• **Task input**
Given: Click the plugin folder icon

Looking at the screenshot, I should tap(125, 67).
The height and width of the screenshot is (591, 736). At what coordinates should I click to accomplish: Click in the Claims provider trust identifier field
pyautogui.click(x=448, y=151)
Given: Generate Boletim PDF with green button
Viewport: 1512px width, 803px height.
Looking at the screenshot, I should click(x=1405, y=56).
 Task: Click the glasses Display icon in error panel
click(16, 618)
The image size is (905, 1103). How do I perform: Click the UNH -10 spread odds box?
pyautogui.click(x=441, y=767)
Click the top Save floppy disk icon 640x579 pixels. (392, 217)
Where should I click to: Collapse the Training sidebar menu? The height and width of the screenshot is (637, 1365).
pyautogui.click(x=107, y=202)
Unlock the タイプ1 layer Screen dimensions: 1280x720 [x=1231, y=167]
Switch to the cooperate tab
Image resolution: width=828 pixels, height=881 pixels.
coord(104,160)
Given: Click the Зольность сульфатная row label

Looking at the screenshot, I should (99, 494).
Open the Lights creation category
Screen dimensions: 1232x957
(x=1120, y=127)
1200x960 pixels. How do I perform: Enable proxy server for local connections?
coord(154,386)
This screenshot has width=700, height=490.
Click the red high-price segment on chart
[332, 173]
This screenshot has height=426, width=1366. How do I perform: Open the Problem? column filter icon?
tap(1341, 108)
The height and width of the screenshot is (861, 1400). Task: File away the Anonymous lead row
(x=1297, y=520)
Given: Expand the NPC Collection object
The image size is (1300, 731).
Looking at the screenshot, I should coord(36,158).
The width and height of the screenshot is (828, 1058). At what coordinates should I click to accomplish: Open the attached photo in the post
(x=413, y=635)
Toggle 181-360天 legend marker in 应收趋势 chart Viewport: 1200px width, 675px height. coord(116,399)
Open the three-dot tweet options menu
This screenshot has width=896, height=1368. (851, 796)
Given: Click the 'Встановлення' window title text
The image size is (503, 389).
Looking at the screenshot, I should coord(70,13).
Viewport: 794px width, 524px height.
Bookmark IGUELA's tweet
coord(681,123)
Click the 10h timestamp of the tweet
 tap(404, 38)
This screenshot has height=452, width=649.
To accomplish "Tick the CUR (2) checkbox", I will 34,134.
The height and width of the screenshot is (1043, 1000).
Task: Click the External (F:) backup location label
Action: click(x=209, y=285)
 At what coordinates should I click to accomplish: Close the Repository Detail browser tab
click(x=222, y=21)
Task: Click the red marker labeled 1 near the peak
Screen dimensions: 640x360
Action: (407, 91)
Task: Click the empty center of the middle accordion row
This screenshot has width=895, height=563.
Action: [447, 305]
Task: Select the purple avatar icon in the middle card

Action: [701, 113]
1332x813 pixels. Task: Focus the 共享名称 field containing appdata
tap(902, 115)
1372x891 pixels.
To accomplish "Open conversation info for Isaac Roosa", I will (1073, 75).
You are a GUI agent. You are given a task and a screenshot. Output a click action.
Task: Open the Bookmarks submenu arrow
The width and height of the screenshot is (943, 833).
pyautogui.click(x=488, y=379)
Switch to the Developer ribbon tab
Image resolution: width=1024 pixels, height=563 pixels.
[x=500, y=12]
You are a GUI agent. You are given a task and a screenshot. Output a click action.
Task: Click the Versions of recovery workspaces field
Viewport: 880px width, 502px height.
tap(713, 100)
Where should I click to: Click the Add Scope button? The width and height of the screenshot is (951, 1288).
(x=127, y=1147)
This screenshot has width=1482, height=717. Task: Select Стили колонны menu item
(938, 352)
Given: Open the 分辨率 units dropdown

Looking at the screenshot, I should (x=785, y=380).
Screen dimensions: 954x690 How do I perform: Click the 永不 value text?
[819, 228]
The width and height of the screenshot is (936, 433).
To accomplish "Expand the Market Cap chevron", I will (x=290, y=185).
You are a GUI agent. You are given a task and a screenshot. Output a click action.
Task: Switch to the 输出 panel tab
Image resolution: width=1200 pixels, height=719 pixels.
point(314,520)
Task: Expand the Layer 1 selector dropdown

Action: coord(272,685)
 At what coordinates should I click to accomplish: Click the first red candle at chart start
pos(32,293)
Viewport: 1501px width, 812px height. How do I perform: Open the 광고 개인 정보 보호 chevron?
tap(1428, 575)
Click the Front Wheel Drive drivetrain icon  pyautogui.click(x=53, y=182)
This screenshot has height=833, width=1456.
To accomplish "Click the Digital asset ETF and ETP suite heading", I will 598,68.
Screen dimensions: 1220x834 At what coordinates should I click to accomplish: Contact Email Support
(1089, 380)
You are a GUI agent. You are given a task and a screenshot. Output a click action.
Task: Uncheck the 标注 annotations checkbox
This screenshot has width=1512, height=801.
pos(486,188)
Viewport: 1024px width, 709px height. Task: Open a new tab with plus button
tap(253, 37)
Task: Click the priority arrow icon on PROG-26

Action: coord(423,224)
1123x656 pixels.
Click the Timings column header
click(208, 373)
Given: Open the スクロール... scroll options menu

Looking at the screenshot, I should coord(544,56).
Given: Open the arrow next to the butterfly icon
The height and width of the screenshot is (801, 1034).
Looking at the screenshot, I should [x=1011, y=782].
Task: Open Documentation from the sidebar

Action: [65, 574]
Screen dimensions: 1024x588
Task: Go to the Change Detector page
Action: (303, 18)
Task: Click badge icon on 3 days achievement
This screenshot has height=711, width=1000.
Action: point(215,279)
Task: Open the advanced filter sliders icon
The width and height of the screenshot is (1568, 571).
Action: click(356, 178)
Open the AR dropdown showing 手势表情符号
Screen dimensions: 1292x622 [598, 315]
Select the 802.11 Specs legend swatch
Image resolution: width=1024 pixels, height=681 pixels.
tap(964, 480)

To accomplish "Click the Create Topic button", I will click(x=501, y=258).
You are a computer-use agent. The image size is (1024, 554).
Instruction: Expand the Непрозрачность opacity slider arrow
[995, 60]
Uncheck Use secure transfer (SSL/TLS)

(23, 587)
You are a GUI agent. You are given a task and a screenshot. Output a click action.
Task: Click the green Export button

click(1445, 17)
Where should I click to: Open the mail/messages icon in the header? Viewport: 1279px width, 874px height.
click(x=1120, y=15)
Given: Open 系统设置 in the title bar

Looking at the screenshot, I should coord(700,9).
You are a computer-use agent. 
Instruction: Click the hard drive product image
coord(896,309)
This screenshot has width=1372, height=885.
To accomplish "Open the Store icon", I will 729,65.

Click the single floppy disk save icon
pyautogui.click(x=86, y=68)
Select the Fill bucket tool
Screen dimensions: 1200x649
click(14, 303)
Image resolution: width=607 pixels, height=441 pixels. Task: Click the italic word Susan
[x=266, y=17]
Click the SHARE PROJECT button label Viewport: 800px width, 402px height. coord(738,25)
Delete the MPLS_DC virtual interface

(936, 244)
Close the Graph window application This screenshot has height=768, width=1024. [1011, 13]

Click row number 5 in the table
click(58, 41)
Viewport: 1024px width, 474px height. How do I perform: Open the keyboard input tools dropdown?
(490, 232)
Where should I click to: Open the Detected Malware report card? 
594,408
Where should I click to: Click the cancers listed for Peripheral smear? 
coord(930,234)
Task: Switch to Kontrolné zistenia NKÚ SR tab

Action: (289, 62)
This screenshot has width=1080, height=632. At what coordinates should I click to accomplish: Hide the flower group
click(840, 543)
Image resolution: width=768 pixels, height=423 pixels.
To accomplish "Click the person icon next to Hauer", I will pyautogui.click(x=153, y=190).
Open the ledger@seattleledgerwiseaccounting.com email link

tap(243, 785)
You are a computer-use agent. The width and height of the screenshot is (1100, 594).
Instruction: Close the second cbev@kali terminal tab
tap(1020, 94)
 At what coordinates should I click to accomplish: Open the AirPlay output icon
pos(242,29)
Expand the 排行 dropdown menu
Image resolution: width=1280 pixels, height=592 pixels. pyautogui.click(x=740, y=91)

• **To do**
Begin at the first line of the records above and quote every line verbatim through the one that contains "Toggle 181-360天 legend".

• **Result below**
Given: Click the plugin folder icon

Looking at the screenshot, I should tap(125, 67).
The height and width of the screenshot is (591, 736). At what coordinates should I click to accomplish: Click in the Claims provider trust identifier field
pyautogui.click(x=448, y=151)
Given: Generate Boletim PDF with green button
Viewport: 1512px width, 803px height.
Looking at the screenshot, I should click(x=1405, y=56).
 Task: Click the glasses Display icon in error panel
click(16, 618)
The image size is (905, 1103). How do I perform: Click the UNH -10 spread odds box?
pyautogui.click(x=441, y=767)
Click the top Save floppy disk icon 640x579 pixels. (392, 217)
Where should I click to: Collapse the Training sidebar menu? The height and width of the screenshot is (637, 1365).
pyautogui.click(x=107, y=202)
Unlock the タイプ1 layer Screen dimensions: 1280x720 [x=1231, y=167]
Switch to the cooperate tab
Image resolution: width=828 pixels, height=881 pixels.
coord(104,160)
Given: Click the Зольность сульфатная row label

Looking at the screenshot, I should (99, 494).
Open the Lights creation category
Screen dimensions: 1232x957
(x=1120, y=127)
1200x960 pixels. How do I perform: Enable proxy server for local connections?
coord(154,386)
This screenshot has width=700, height=490.
Click the red high-price segment on chart
[332, 173]
This screenshot has height=426, width=1366. How do I perform: Open the Problem? column filter icon?
tap(1341, 108)
The height and width of the screenshot is (861, 1400). Task: File away the Anonymous lead row
(x=1297, y=520)
Given: Expand the NPC Collection object
The image size is (1300, 731).
Looking at the screenshot, I should coord(36,158).
The width and height of the screenshot is (828, 1058). At what coordinates should I click to accomplish: Open the attached photo in the post
(x=413, y=635)
Toggle 181-360天 legend marker in 应收趋势 chart Viewport: 1200px width, 675px height. coord(116,399)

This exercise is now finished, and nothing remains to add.